── PASAJE EXTRAÍDO

01.05.2022
La historiadora y curadora Helena Lugo se cuestiona la crítica institucional y los discursos planteados por el sistema oficial del arte.
Desde la década de los sesenta y hasta finales de los noventa se produjeron una serie de obras, especialmente en Estados Unidos, bajo la etiqueta de crítica institucional en contra de los discursos planteados por el sistema oficial del arte. Fue una estrategia artística ejercida por artistas y dirigida contra las instituciones[1] para poner el dedo en la llaga sobre las maneras en las que los museos construyen el canon de la historia del arte bajo discursos de poder hegemónicos y patriarcales. Desarrollada por artistas como Hans Haacke, Douglas Crimp, Louise Lawler, Andrea Fraser, Daniel Buren, Michael Asher o el Art Workers’ Coalition, la denominada crítica institucional abordó temas como la exclusión de minorías, discursos y narrativas, así como los límites conceptuales de los programas curatoriales y su conexión con el poder político.
Esta práctica se expandió internacionalmente y condujo a un conocimiento profundo de los recintos culturales al tiempo que logró poner en tensión sus modos de producción, distribución, exhibición e historización. Gracias a la incomodidad que supuso, llevó a agentes culturales a plantear la inclusión de otras temáticas, incorporar otros públicos y, en términos generales, nos enseñó a desconfiar de las narrativas presentadas desde los espacios hegemónicos de la cultura. De igual forma, promovió prácticas democráticas y horizontales que incluso sugirieron que podría tratarse de un espacio utópico operando al interior de la maquinaria: la capacidad crítica de las obras no sólo las colmaba de fuerza política, sino que instauraba un espacio de posibilidad que al apalabrar las inquietudes e incomodidades de la sociedad daba paso a imaginar lo que podría ser.
Sospechar en esta época de la crítica institucional es un lugar común. Andrea Fraser, una de las máximas exponentes de la práctica, declaró hace casi dos décadas: “la crítica institucional está muerta, víctima de su éxito o fracaso, fue engullida por la institución a la que denunciaba”.[2] Si bien hace cincuenta años proponía un espacio para desajustar e incomodar a la instituciones y con ello lanzar cuestionamientos de su función social, ideológica y política, hoy en día, parece haber desplazado su carácter provocativo para convertirse en una práctica anacrónica con poca credibilidad cooptada en beneficio de la institución misma. Las estrategias artísticas terminaron por interiorizar la institución y, a su vez, la institución optó por devorar las prácticas que estaban cuestionando su status quo.[3] En la actualidad, la crítica institucional ya no se caracteriza por ser una potencia transformadora o un espacio de reflexión.

────

== TUS TAREAS ==
**A.** Responde estas preguntas con datos del pasaje sobre la crítica institucional:
(i) ¿Durante qué periodo se produjeron las obras agrupadas bajo la etiqueta de crítica institucional?
(ii) ¿Qué tipo de prácticas promovió la crítica institucional?
(iii) ¿Hace cuánto tiempo declaró Andrea Fraser que la crítica institucional está muerta?
**B.** Convierte en una lista breve el párrafo del pasaje sobre la crítica institucional que empieza con "Esta práctica se expandió internacionalmente", conservando sus datos principales.
**C.** Traduce al inglés esta oración del pasaje sobre la crítica institucional: "En la actualidad, la crítica institucional ya no se caracteriza por ser una potencia transformadora o un espacio de reflexión."

── INFORMACIÓN PROPORCIONADA

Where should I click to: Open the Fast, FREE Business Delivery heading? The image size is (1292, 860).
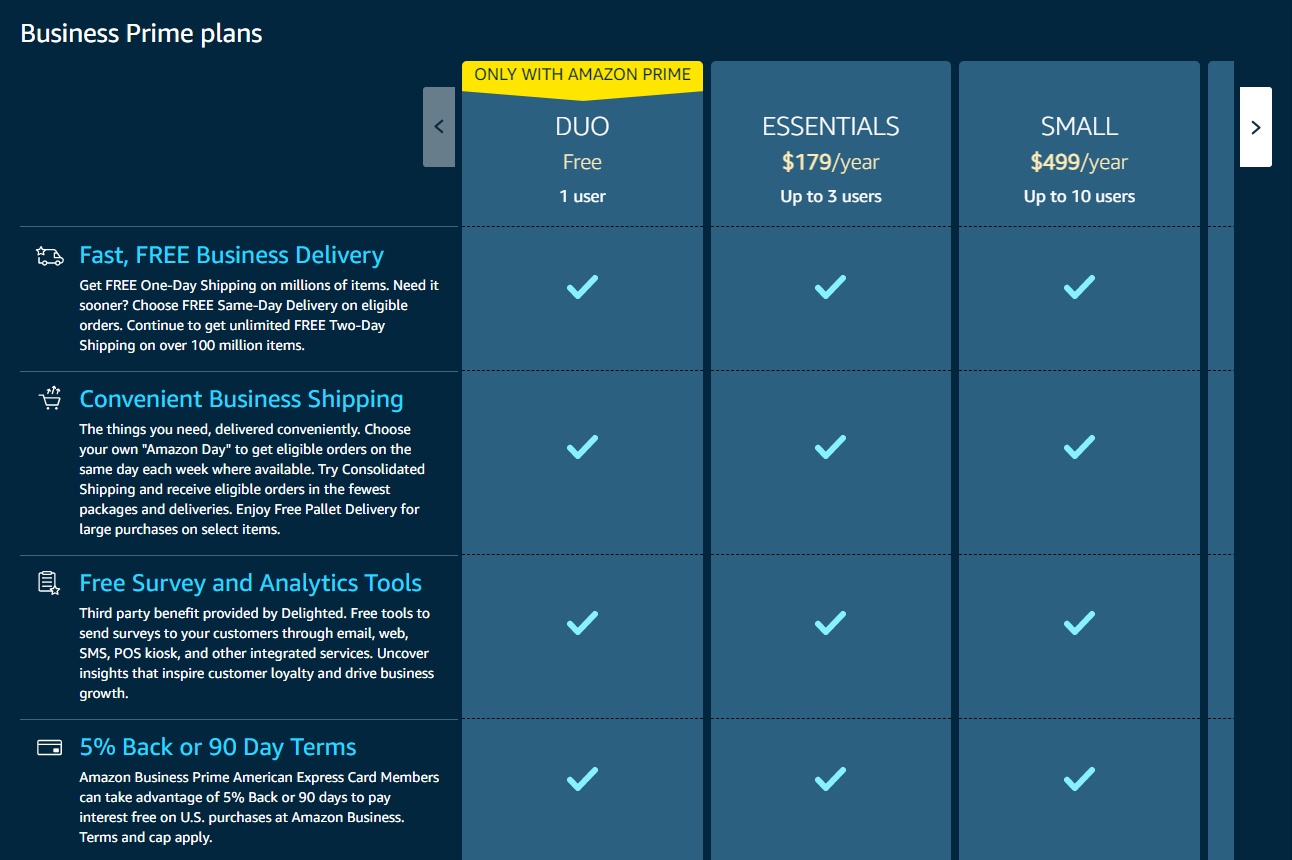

────

== RESPUESTAS DADAS ==
**A.**
(i) Desde la década de los sesenta hasta finales de los noventa.
(ii) Prácticas democráticas y horizontales.
(iii) Hace casi dos décadas.

**B.**
- Se expandió internacionalmente.
- Condujo a un conocimiento profundo de los recintos culturales y puso en tensión sus modos de producción, distribución, exhibición e historización.
- La incomodidad que generó llevó a agentes culturales a plantear otras temáticas e incorporar otros públicos.
- Enseñó a desconfiar de las narrativas de los espacios hegemónicos de la cultura.
- Promovió prácticas democráticas y horizontales, que sugirieron un posible espacio utópico dentro de la maquinaria.
- La capacidad crítica de las obras les daba fuerza política. Al expresar las inquietudes e incomodidades de la sociedad, abría un espacio para imaginar lo que podría ser.

**C.** Today, institutional critique is no longer characterized by being a transformative force or a space for reflection.